SELLAS Life Sciences Group recently announced phase II clinical trial results for a promising malignant pleural mesothelioma (MPM) vaccine. The patients who were administered the vaccine had more than double the survival rate of the patients who weren’t.
The WT1 vaccine is an immunotherapy drug being developed by Memorial Sloan-Kettering Cancer Center and MD Anderson Cancer Center. The vaccine is named after the antigen that it targets, the Wilm’s Tumor 1 (WT1) antigen.
SELLAS Life Sciences Group is the company behind the development of this drug and is a Switzerland-based company that focuses on developing new and innovative drugs. According to the company’s website, their vision is, “to practice the medicine of tomorrow, today.”
The WT1 vaccine is an impressive example of the group’s futuristic pharmaceuticals. It’s not only being tested for pleural mesothelioma, but also several other types of cancer. The drug could be helpful for killing mesothelioma cells that already exist and also for keeping mesothelioma from returning.
The trial was a double-blind and randomized study. In other words, nobody involved in the study knew which patients were getting the WT1 vaccine. This prevents the doctors and patients from being biased about the effects. Blinded studies like these have an unbiased Data Monitoring Committee to keep track of the results since the doctors can’t be aware of them.
About half of the patients received the WT1 vaccine along with a few accompanying treatments while the other half, the control group, received the same treatments without WT1.
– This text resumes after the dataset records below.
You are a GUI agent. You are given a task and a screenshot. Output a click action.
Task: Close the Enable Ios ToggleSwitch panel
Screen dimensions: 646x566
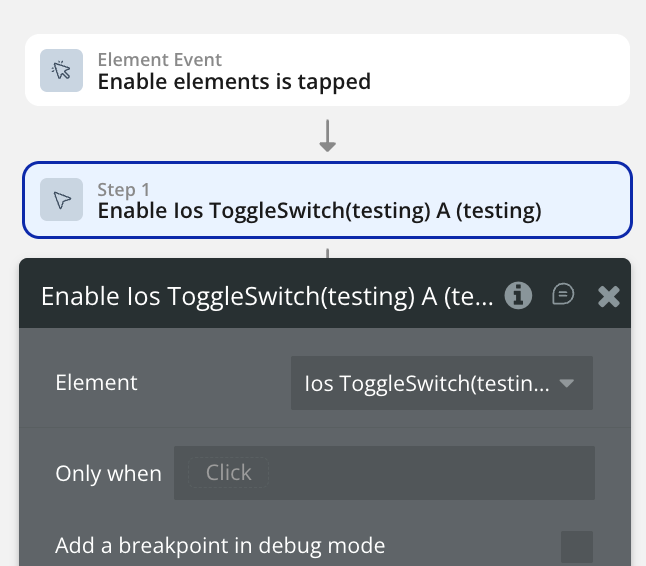tap(609, 295)
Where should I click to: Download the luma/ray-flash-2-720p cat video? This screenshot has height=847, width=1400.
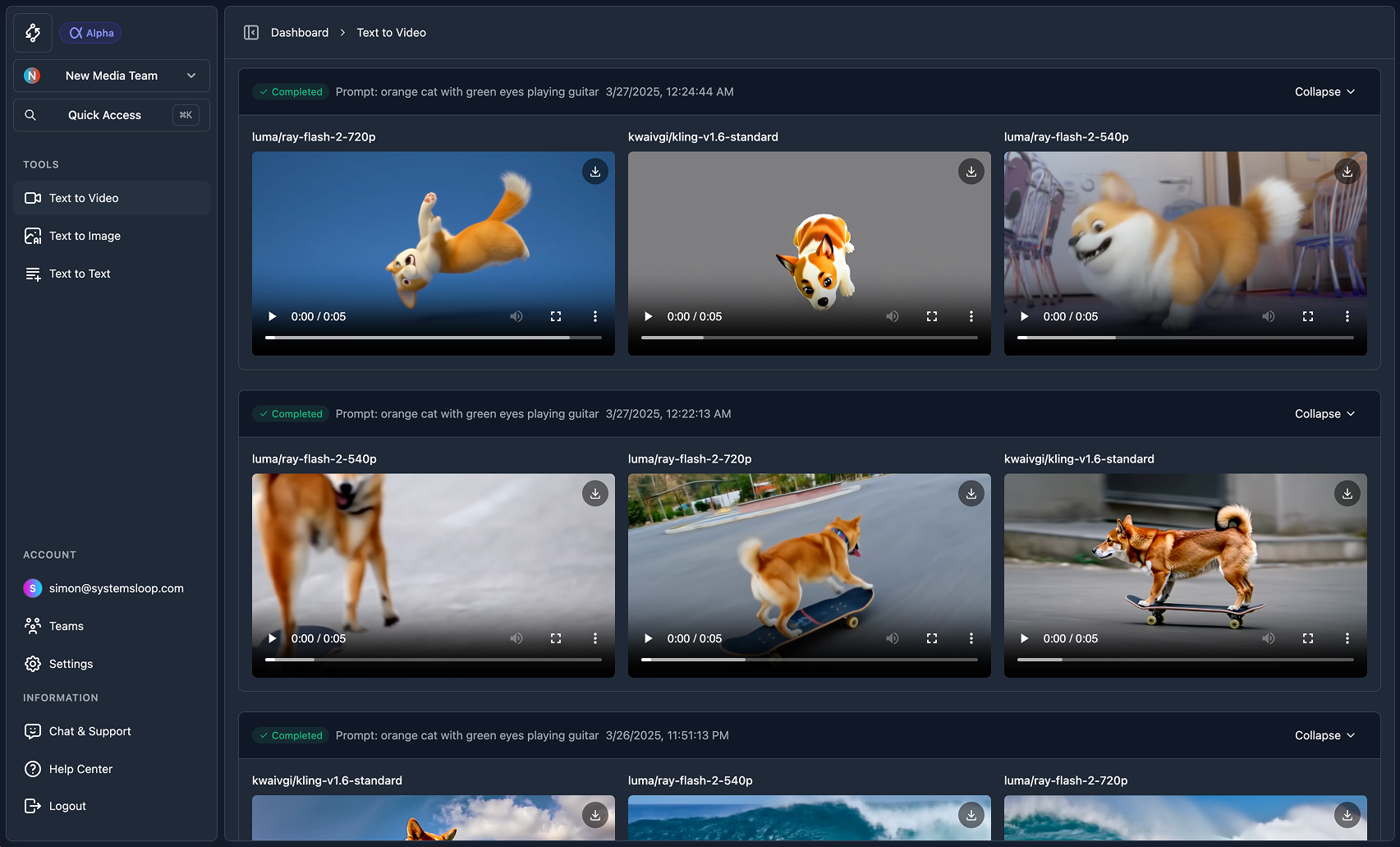[594, 171]
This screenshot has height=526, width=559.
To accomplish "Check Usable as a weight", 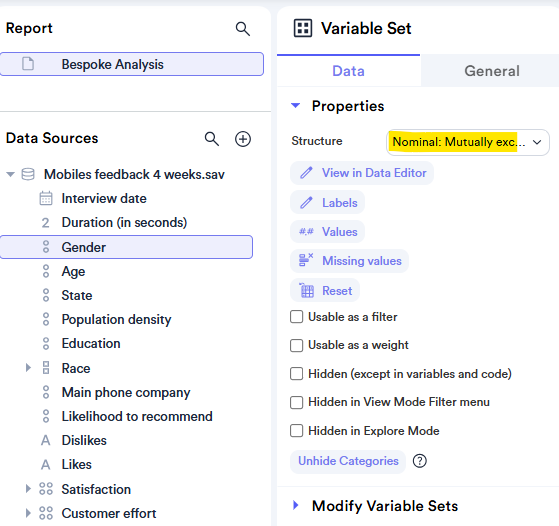I will [297, 345].
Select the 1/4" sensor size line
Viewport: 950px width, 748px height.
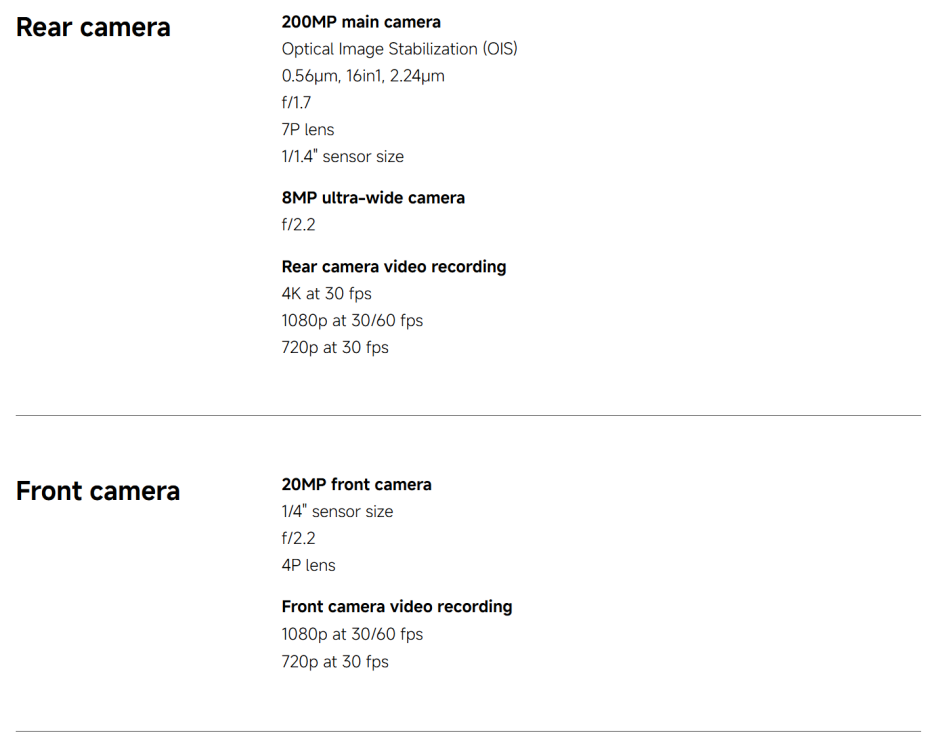[x=337, y=512]
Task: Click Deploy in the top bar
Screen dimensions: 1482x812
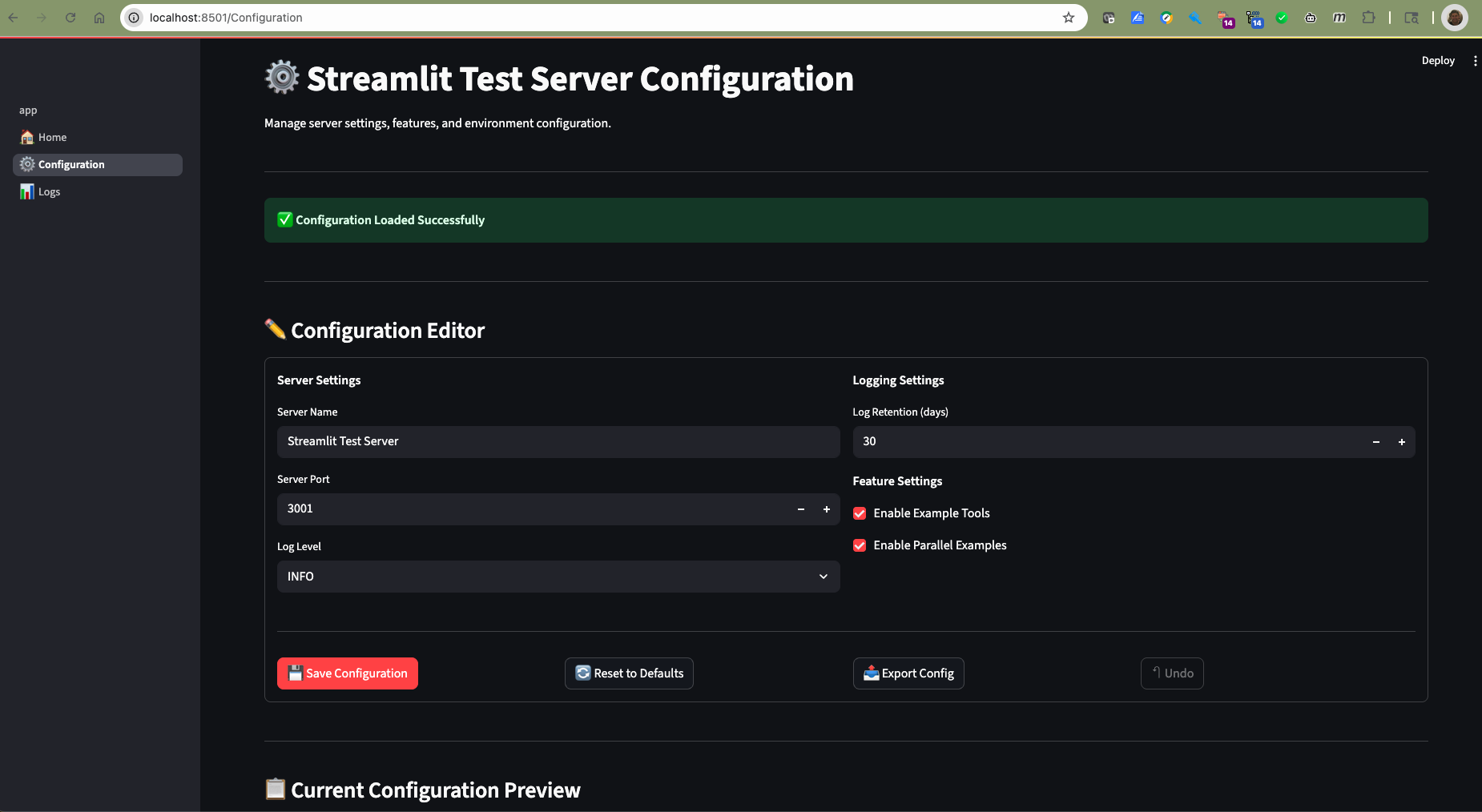Action: (1437, 60)
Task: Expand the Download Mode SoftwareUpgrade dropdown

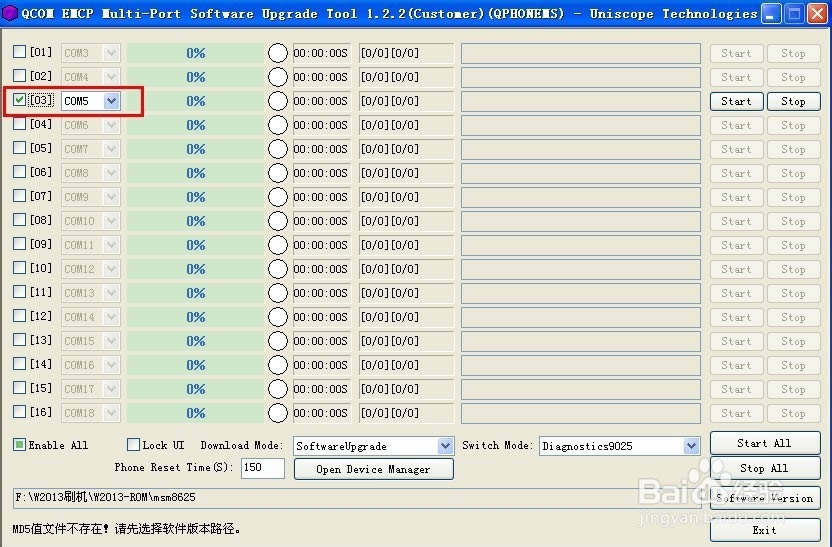Action: [445, 446]
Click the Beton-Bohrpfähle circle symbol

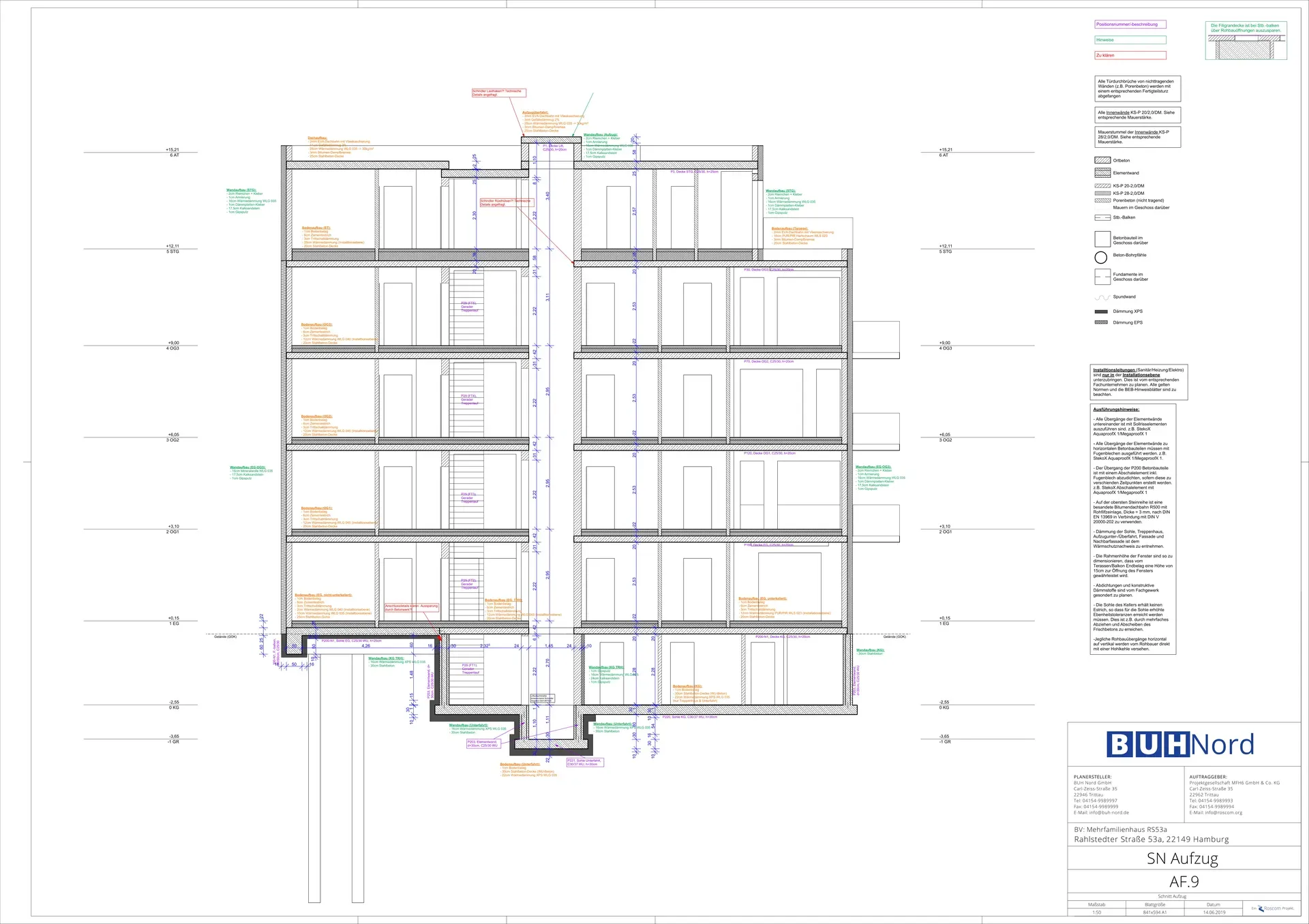(x=1100, y=258)
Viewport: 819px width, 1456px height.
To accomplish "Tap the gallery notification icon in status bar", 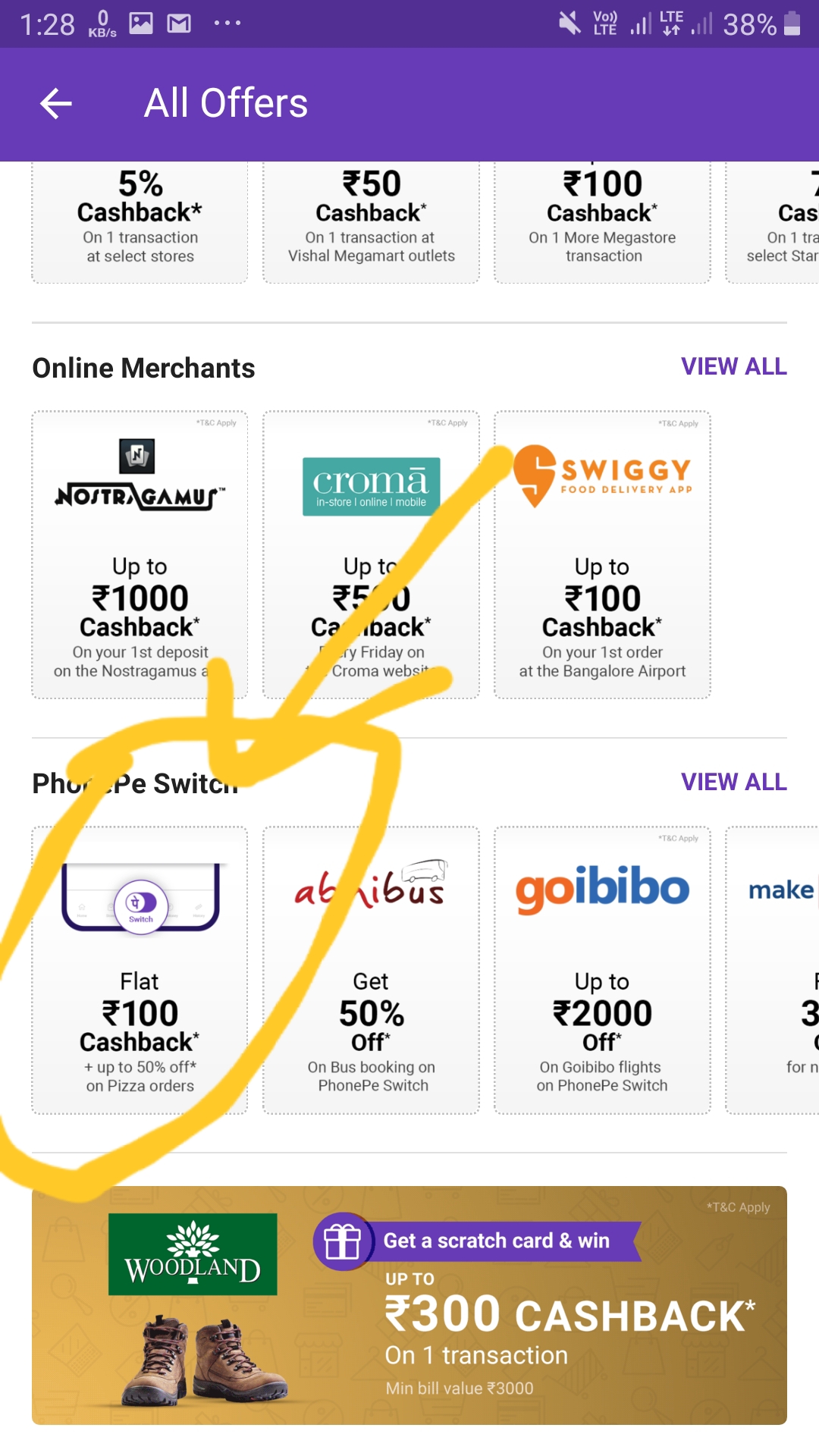I will tap(141, 24).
The overall median survival rate for the patients taking the WT1 vaccine was more than twice that of the control arm. The control arm of this study resulted in an 18 month median overall survival rate. The use of the WT1 vaccine resulted in 39 months overall survival.
In addition, patients who received WT1 went 11.5 months without any signs of disease progression, more than twice that of the control arm which was only 5.5 months. The WT1 vaccine also had a favorable safety and tolerability profile.
The total enrollment was 40 patients – 19 received the vaccine and 21 in the control arm that did not. The study was supposed to be much larger, but the Data Monitoring Committee decided to cancel the control arm because it wasn’t having a significant effect on the patients.
“In our trial, one of the criteria was that, if patients in one of the two arms would have a higher than expected relapse rate (as determined by the Data Monitoring Committee) within 12 months, that arm would need to be discontinued due to futility because patients would have no benefit being in that arm,” Dr. Angelos M. Stergiou, CEO & Chairman of SELLAS, told Mesothelioma Guide.
How the WT1 Vaccine Fights Mesothelioma
The WT1 vaccine attacks the Wilm’s Tumor 1 antigen. An antigen is anything that the immune system thinks is harmful. The immune system responds to antigens by sending out proteins called antibodies. Antibodies destroy any substances containing the antigens.
The National Cancer Institute (NCI) considers WT1 the number one target for cancer immunotherapy.
The WT1 gene in the body is not usually expressed in adult tissues. However, it appears in a lot of cancers. So the vaccine’s goal is to convince the immune system to act against WT1.
Because the WT1 vaccine can train the immune system to target mesothelioma, it can continue to fight it off and keep it from coming back. WT1 could prevent mesothelioma relapses and improve survival rates with a good quality of life.
The Future of WT1
The pivotal Phase III of the clinical trial is expected to begin in early 2016 and should be available in the US, Europe and possibly Australia. SELLAS is also concerned with how quickly they can get this drug on the market for the patients who need it. They are making it a priority to learn how to get through the regulatory processes efficiently to bring the WT1 vaccine to mesothelioma patients as soon as possible.
Clinical trials like this are how researchers move closer to a cure.
“We appreciate the diligent work performed by all physicians, study nurses, and the entire research teams and also would like to thank patients and their families for participating in this clinical trial. Only with their participation and support are we able to continue with our development work to advance our cancer vaccine toward the approval stage,” Dr. Stergiou said.